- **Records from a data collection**
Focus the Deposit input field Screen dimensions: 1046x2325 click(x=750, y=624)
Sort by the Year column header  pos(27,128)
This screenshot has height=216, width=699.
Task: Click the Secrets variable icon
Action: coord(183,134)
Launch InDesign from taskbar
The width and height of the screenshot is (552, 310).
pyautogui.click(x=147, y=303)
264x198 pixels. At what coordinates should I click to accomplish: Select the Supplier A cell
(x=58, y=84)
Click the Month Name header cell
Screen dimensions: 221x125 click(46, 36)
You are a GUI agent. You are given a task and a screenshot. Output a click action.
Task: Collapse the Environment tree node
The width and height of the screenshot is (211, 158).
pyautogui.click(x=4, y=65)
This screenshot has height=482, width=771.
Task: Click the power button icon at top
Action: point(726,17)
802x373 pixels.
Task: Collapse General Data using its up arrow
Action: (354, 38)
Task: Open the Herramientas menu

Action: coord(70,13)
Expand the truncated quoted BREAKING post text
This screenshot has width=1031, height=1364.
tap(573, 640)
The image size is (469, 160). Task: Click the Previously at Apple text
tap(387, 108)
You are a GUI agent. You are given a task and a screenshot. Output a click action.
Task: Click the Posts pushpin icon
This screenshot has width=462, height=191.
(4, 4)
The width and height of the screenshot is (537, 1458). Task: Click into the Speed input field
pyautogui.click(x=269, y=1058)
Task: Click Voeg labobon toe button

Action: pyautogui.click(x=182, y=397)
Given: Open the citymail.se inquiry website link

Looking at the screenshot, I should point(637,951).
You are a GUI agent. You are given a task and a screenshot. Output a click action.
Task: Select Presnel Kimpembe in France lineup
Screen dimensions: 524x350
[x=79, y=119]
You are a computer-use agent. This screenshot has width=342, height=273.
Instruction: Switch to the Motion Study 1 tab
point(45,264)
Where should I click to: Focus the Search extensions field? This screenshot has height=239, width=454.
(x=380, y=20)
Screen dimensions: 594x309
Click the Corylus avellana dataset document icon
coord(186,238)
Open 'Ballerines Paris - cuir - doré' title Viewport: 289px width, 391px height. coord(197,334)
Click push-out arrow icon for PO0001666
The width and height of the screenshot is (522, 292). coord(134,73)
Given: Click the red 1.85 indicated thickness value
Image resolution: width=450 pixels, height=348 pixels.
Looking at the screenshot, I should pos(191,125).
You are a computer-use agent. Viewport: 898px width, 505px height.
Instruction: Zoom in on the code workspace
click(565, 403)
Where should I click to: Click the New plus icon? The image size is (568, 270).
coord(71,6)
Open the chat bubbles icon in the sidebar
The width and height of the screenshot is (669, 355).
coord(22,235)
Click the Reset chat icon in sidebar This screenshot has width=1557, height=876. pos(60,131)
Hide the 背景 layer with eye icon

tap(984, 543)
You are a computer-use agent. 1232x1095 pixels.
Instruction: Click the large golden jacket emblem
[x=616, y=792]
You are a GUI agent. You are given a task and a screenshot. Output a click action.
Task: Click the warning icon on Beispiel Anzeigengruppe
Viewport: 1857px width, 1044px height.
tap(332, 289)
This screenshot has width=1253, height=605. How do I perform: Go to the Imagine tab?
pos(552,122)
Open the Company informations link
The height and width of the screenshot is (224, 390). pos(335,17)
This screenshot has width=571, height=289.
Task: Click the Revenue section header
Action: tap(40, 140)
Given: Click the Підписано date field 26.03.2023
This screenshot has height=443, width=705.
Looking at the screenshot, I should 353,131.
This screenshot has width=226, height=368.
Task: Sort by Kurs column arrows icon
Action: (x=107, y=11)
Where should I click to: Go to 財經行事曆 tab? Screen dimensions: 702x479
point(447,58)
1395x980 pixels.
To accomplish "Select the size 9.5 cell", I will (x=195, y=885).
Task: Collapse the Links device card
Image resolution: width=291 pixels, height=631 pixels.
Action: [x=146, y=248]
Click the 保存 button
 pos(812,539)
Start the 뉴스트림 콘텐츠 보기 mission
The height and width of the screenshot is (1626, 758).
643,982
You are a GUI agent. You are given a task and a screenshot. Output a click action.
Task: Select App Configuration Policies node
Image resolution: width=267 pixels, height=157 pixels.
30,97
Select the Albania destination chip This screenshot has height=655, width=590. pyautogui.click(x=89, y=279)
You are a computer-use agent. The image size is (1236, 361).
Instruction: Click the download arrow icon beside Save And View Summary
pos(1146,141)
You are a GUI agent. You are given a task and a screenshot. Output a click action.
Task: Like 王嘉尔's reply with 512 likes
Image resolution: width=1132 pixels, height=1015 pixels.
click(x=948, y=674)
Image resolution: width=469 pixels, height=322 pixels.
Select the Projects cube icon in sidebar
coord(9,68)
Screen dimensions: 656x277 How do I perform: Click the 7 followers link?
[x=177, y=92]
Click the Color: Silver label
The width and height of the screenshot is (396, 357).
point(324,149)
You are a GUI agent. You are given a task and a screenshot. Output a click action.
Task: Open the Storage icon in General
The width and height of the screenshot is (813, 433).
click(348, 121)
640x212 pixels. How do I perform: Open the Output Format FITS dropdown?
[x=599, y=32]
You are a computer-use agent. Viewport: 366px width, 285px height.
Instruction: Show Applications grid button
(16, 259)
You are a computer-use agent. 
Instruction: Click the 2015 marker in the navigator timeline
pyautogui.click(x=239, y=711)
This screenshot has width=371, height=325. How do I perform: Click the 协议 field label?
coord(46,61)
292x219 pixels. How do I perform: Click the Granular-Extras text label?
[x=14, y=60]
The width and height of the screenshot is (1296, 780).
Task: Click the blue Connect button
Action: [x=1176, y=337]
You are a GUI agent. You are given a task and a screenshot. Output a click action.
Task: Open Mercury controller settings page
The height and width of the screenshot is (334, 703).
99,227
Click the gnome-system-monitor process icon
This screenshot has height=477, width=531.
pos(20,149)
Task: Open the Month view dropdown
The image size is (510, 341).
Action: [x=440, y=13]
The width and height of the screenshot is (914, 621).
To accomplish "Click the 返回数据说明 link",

- **What is being asked**
Each record must be duplicated exactly, with none missing.

- **Response area**
Focus the Deposit input field Screen dimensions: 1046x2325 click(x=750, y=624)
Sort by the Year column header  pos(27,128)
This screenshot has height=216, width=699.
Task: Click the Secrets variable icon
Action: coord(183,134)
Launch InDesign from taskbar
The width and height of the screenshot is (552, 310).
pyautogui.click(x=147, y=303)
264x198 pixels. At what coordinates should I click to accomplish: Select the Supplier A cell
(x=58, y=84)
Click the Month Name header cell
Screen dimensions: 221x125 click(46, 36)
You are a GUI agent. You are given a task and a screenshot. Output a click action.
Task: Collapse the Environment tree node
The width and height of the screenshot is (211, 158).
pyautogui.click(x=4, y=65)
This screenshot has height=482, width=771.
Task: Click the power button icon at top
Action: point(726,17)
802x373 pixels.
Task: Collapse General Data using its up arrow
Action: (354, 38)
Task: Open the Herramientas menu

Action: coord(70,13)
Expand the truncated quoted BREAKING post text
This screenshot has width=1031, height=1364.
tap(573, 640)
The image size is (469, 160). Task: Click the Previously at Apple text
tap(387, 108)
You are a GUI agent. You are given a task and a screenshot. Output a click action.
Task: Click the Posts pushpin icon
This screenshot has width=462, height=191.
(4, 4)
The width and height of the screenshot is (537, 1458). Task: Click into the Speed input field
pyautogui.click(x=269, y=1058)
Task: Click Voeg labobon toe button

Action: pyautogui.click(x=182, y=397)
Given: Open the citymail.se inquiry website link

Looking at the screenshot, I should point(637,951).
You are a GUI agent. You are given a task and a screenshot. Output a click action.
Task: Select Presnel Kimpembe in France lineup
Screen dimensions: 524x350
[x=79, y=119]
You are a computer-use agent. This screenshot has width=342, height=273.
Instruction: Switch to the Motion Study 1 tab
point(45,264)
Where should I click to: Focus the Search extensions field? This screenshot has height=239, width=454.
(x=380, y=20)
Screen dimensions: 594x309
Click the Corylus avellana dataset document icon
coord(186,238)
Open 'Ballerines Paris - cuir - doré' title Viewport: 289px width, 391px height. coord(197,334)
Click push-out arrow icon for PO0001666
The width and height of the screenshot is (522, 292). coord(134,73)
Given: Click the red 1.85 indicated thickness value
Image resolution: width=450 pixels, height=348 pixels.
Looking at the screenshot, I should pos(191,125).
You are a computer-use agent. Viewport: 898px width, 505px height.
Instruction: Zoom in on the code workspace
click(565, 403)
Where should I click to: Click the New plus icon? The image size is (568, 270).
coord(71,6)
Open the chat bubbles icon in the sidebar
The width and height of the screenshot is (669, 355).
coord(22,235)
Click the Reset chat icon in sidebar This screenshot has width=1557, height=876. pos(60,131)
Hide the 背景 layer with eye icon

tap(984, 543)
You are a computer-use agent. 1232x1095 pixels.
Instruction: Click the large golden jacket emblem
[x=616, y=792]
You are a GUI agent. You are given a task and a screenshot. Output a click action.
Task: Click the warning icon on Beispiel Anzeigengruppe
Viewport: 1857px width, 1044px height.
tap(332, 289)
This screenshot has width=1253, height=605. How do I perform: Go to the Imagine tab?
pos(552,122)
Open the Company informations link
The height and width of the screenshot is (224, 390). pos(335,17)
This screenshot has width=571, height=289.
Task: Click the Revenue section header
Action: tap(40, 140)
Given: Click the Підписано date field 26.03.2023
This screenshot has height=443, width=705.
Looking at the screenshot, I should 353,131.
This screenshot has width=226, height=368.
Task: Sort by Kurs column arrows icon
Action: (x=107, y=11)
Where should I click to: Go to 財經行事曆 tab? Screen dimensions: 702x479
point(447,58)
1395x980 pixels.
To accomplish "Select the size 9.5 cell", I will (x=195, y=885).
Task: Collapse the Links device card
Image resolution: width=291 pixels, height=631 pixels.
Action: [x=146, y=248]
Click the 保存 button
 pos(812,539)
Start the 뉴스트림 콘텐츠 보기 mission
The height and width of the screenshot is (1626, 758).
643,982
You are a GUI agent. You are given a task and a screenshot. Output a click action.
Task: Select App Configuration Policies node
Image resolution: width=267 pixels, height=157 pixels.
30,97
Select the Albania destination chip This screenshot has height=655, width=590. pyautogui.click(x=89, y=279)
You are a computer-use agent. The image size is (1236, 361).
Instruction: Click the download arrow icon beside Save And View Summary
pos(1146,141)
You are a GUI agent. You are given a task and a screenshot. Output a click action.
Task: Like 王嘉尔's reply with 512 likes
Image resolution: width=1132 pixels, height=1015 pixels.
click(x=948, y=674)
Image resolution: width=469 pixels, height=322 pixels.
Select the Projects cube icon in sidebar
coord(9,68)
Screen dimensions: 656x277 How do I perform: Click the 7 followers link?
[x=177, y=92]
Click the Color: Silver label
The width and height of the screenshot is (396, 357).
point(324,149)
You are a GUI agent. You are given a task and a screenshot. Output a click action.
Task: Open the Storage icon in General
The width and height of the screenshot is (813, 433).
click(348, 121)
640x212 pixels. How do I perform: Open the Output Format FITS dropdown?
[x=599, y=32]
You are a computer-use agent. Viewport: 366px width, 285px height.
Instruction: Show Applications grid button
(16, 259)
You are a computer-use agent. 
Instruction: Click the 2015 marker in the navigator timeline
pyautogui.click(x=239, y=711)
This screenshot has width=371, height=325. How do I perform: Click the 协议 field label?
coord(46,61)
292x219 pixels. How do I perform: Click the Granular-Extras text label?
[x=14, y=60]
The width and height of the screenshot is (1296, 780).
Task: Click the blue Connect button
Action: [x=1176, y=337]
You are a GUI agent. You are given a task and a screenshot. Output a click action.
Task: Open Mercury controller settings page
The height and width of the screenshot is (334, 703).
99,227
Click the gnome-system-monitor process icon
This screenshot has height=477, width=531.
pos(20,149)
Task: Open the Month view dropdown
The image size is (510, 341).
Action: [x=440, y=13]
The width and height of the screenshot is (914, 621).
To accomplish "Click the 返回数据说明 link",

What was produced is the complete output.